Request |
Put the lines from the one containing "ve zpracování (33, 1892)" up to and including the one containing "Němcová Božena 1820-1862 (45, 2020)" into a Markdown table with the columns Row and Line. Number the rows, and leave out any blank lines.

Collection entries

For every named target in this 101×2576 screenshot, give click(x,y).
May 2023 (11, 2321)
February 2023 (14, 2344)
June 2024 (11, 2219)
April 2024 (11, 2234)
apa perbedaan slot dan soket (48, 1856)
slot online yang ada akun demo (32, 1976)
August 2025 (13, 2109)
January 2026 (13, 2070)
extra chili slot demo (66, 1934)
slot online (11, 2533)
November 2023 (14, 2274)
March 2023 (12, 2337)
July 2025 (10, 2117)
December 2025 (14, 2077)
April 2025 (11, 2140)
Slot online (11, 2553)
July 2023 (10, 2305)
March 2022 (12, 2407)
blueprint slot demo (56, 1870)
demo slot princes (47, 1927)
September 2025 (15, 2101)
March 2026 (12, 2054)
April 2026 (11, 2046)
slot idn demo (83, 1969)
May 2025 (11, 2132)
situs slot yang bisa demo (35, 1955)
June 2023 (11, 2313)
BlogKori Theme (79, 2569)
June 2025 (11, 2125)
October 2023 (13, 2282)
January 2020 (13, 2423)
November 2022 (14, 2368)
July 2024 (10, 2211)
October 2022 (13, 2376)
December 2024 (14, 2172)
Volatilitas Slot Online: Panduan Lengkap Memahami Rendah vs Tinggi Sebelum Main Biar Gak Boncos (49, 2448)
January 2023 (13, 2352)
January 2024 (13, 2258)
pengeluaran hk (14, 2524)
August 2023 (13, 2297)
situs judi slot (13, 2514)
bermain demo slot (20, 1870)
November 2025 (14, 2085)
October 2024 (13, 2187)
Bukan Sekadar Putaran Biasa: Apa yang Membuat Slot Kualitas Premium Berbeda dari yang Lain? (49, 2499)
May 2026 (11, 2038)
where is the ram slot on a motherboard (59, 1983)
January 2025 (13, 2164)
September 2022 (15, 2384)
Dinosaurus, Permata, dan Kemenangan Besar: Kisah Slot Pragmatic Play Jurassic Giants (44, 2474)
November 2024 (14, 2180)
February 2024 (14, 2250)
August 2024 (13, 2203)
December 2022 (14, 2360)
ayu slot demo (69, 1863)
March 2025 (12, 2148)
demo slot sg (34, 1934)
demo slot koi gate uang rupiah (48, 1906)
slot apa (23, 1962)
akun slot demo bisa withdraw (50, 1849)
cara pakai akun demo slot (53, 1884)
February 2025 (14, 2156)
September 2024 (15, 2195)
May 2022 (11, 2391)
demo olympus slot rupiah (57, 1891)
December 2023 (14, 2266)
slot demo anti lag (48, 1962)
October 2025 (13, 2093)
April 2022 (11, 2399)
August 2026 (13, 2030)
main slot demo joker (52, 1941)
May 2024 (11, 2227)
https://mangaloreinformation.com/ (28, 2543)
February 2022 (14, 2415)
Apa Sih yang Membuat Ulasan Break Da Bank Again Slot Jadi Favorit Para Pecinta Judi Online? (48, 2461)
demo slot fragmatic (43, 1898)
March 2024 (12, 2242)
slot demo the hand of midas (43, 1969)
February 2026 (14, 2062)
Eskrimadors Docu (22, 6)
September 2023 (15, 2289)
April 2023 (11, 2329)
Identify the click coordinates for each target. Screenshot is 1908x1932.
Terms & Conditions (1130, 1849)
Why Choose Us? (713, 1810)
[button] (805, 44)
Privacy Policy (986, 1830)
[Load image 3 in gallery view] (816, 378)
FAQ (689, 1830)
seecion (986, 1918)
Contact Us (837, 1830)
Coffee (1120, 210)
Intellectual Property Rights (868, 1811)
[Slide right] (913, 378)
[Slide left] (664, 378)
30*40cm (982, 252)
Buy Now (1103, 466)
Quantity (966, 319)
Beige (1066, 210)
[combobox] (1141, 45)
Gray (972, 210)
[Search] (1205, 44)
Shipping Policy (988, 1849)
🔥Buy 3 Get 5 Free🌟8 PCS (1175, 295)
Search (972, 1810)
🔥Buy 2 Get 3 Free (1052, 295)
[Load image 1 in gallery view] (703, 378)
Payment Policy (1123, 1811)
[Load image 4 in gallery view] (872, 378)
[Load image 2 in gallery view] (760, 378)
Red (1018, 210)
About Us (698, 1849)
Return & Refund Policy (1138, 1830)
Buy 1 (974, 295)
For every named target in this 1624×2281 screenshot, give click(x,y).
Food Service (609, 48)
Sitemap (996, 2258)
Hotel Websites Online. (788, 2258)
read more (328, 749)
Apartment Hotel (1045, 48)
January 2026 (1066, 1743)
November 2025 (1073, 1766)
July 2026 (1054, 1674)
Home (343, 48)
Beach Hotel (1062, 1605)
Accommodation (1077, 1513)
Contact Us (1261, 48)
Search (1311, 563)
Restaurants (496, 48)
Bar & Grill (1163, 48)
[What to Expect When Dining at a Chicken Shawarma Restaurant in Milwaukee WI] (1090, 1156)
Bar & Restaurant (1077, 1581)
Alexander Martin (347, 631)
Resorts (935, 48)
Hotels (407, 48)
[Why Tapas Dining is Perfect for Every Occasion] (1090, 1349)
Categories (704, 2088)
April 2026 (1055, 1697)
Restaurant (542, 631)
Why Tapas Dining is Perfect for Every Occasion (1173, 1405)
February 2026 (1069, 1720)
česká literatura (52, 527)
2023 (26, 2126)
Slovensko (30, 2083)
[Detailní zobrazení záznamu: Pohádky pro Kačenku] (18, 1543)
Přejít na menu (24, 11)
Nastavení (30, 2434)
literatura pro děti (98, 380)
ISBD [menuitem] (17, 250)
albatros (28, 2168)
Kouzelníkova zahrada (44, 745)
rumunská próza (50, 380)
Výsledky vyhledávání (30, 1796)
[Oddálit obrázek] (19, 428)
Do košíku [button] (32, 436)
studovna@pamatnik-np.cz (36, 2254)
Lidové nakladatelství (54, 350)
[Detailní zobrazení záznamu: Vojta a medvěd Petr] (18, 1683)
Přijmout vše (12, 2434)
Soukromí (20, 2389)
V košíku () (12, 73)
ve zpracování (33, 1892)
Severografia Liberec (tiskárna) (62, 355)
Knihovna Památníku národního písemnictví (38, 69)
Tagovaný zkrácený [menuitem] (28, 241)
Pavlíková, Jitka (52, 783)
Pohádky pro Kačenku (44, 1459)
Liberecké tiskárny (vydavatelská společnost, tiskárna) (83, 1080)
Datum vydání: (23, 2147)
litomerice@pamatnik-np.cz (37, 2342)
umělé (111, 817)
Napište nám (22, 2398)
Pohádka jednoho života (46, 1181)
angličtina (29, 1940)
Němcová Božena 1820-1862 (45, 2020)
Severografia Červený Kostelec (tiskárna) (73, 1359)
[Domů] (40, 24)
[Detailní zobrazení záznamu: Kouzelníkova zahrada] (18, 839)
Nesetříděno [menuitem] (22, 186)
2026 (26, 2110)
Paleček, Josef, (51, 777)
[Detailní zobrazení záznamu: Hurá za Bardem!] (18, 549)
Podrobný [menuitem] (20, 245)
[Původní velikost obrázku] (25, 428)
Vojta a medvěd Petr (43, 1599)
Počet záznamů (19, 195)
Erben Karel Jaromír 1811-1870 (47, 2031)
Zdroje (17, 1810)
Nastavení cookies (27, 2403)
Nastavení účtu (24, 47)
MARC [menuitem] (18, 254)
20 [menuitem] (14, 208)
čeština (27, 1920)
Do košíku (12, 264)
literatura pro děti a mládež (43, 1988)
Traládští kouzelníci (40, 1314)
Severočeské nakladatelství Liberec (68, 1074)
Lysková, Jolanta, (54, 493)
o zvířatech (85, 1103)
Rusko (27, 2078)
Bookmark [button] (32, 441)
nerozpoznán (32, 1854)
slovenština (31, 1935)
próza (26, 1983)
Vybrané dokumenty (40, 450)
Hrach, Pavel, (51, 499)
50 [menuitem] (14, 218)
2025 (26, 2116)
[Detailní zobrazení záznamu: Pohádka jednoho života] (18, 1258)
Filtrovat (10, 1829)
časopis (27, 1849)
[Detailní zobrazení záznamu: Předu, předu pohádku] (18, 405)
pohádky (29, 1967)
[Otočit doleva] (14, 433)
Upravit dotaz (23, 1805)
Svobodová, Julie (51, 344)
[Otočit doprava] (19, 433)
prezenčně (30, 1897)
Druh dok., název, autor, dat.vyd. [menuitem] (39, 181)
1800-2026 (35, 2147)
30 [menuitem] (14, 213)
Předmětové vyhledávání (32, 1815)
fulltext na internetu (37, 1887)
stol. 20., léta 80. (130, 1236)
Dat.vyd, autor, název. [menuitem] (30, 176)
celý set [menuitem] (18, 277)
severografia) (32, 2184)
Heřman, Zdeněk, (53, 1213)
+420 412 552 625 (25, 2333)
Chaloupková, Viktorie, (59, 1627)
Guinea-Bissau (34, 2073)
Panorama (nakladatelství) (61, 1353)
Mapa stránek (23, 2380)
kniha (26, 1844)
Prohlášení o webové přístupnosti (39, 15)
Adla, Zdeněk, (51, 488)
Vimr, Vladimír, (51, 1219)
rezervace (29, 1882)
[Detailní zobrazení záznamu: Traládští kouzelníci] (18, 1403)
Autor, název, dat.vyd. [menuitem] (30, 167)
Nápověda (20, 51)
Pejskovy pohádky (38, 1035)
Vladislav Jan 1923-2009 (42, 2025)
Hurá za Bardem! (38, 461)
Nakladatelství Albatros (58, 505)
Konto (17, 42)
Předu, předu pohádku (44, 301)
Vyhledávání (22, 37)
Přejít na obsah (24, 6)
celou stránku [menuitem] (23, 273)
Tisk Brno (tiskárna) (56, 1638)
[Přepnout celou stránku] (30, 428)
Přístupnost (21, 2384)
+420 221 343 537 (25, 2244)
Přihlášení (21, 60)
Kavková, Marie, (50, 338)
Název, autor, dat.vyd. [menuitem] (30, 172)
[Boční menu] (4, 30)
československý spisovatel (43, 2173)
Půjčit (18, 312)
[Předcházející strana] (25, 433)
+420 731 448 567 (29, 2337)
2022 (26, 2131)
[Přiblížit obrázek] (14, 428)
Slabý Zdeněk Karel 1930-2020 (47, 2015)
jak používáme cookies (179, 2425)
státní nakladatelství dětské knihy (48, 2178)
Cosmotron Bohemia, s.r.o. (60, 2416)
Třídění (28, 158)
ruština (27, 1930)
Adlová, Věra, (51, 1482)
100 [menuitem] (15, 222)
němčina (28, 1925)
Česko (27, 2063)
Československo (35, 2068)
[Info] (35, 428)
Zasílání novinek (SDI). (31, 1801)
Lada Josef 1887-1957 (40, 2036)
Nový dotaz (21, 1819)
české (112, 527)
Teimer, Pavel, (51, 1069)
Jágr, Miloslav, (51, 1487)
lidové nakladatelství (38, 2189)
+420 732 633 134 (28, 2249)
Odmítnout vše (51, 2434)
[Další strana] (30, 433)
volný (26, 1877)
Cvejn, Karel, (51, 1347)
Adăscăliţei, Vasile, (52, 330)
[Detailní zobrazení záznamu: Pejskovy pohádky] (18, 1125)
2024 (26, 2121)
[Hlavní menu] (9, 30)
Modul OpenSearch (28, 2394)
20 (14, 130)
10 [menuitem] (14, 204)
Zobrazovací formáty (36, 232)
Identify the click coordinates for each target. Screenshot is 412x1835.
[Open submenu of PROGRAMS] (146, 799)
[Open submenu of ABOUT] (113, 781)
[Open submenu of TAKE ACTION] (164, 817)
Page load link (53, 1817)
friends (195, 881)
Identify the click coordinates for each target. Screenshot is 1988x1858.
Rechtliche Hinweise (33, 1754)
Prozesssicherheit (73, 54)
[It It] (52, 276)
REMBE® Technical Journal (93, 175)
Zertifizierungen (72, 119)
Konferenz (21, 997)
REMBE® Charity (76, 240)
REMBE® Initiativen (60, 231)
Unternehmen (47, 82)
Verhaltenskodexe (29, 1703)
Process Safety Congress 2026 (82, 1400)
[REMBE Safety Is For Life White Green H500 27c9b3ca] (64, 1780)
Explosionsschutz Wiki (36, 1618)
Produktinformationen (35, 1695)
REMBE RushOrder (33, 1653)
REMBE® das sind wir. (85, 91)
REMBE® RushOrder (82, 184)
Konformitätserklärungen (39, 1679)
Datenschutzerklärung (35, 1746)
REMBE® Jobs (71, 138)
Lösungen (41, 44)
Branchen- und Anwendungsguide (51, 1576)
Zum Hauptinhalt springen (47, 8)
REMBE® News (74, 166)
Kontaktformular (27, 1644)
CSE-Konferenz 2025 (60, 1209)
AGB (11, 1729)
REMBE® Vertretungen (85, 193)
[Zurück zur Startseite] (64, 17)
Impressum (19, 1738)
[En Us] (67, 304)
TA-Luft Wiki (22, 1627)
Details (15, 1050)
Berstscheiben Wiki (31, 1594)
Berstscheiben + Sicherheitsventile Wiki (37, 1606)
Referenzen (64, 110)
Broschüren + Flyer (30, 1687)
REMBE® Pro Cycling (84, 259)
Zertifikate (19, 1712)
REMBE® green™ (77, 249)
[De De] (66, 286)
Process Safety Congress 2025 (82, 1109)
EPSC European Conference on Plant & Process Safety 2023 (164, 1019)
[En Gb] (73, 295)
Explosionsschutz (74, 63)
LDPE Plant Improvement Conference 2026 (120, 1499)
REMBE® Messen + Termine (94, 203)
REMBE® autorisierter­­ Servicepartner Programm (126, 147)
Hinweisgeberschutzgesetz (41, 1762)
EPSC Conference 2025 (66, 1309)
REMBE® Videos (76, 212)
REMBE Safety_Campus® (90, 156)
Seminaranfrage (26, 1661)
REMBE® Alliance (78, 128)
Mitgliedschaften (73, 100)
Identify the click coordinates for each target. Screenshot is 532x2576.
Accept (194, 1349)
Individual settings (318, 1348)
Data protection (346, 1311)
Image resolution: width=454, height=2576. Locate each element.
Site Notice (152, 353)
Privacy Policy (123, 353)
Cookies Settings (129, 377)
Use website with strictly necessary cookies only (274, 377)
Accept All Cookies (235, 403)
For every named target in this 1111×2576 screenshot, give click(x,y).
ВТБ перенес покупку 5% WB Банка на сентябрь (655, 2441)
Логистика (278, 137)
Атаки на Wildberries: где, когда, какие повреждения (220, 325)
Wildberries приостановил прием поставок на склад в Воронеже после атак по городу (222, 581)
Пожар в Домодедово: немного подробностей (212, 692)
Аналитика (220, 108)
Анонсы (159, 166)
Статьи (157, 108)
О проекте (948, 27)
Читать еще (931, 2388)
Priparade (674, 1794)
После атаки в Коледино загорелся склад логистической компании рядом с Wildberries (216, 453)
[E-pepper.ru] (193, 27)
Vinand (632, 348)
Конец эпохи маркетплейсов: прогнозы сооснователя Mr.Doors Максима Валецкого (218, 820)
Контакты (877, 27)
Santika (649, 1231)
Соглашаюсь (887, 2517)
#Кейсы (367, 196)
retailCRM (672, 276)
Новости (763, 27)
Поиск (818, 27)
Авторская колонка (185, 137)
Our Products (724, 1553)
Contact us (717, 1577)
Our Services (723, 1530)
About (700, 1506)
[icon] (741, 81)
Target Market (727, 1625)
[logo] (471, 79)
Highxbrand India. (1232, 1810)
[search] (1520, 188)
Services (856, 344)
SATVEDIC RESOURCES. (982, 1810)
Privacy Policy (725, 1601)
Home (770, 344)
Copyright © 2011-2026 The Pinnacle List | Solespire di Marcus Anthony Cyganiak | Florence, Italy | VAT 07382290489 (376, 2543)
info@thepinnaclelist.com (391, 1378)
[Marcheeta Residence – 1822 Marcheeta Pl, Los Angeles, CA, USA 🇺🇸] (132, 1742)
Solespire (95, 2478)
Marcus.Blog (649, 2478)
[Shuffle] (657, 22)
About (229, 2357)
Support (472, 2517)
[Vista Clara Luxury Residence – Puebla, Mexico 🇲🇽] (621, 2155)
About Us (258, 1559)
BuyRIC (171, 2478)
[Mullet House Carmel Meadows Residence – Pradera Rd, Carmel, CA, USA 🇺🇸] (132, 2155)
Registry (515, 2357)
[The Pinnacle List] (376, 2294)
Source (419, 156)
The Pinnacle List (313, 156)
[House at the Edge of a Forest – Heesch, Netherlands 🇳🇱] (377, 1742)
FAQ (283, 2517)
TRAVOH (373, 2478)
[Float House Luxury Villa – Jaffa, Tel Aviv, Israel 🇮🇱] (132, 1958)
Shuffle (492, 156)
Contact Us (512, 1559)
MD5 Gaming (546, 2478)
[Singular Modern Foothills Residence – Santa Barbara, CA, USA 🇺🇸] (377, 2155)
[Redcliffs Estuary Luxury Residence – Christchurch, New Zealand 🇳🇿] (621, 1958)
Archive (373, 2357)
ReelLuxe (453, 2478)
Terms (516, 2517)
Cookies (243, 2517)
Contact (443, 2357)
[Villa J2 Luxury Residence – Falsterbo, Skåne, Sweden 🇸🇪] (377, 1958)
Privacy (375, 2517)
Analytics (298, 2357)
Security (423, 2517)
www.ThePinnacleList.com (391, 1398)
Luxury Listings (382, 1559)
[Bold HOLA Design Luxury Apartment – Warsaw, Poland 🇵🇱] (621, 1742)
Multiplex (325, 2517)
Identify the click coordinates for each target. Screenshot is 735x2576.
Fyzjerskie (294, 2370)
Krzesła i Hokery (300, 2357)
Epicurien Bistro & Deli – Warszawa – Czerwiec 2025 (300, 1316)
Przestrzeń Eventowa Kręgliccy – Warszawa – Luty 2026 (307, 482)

Task answer |
| Row | Line |
|---|---|
| 1 | ve zpracování (33, 1892) |
| 2 | Severografia Liberec (tiskárna) (62, 355) |
| 3 | Knihovna Památníku národního písemnictví (38, 69) |
| 4 | Tagovaný zkrácený [menuitem] (28, 241) |
| 5 | Pavlíková, Jitka (52, 783) |
| 6 | Pohádky pro Kačenku (44, 1459) |
| 7 | Liberecké tiskárny (vydavatelská společnost, tiskárna) (83, 1080) |
| 8 | Datum vydání: (23, 2147) |
| 9 | litomerice@pamatnik-np.cz (37, 2342) |
| 10 | umělé (111, 817) |
| 11 | Napište nám (22, 2398) |
| 12 | Pohádka jednoho života (46, 1181) |
| 13 | angličtina (29, 1940) |
| 14 | Němcová Božena 1820-1862 (45, 2020) |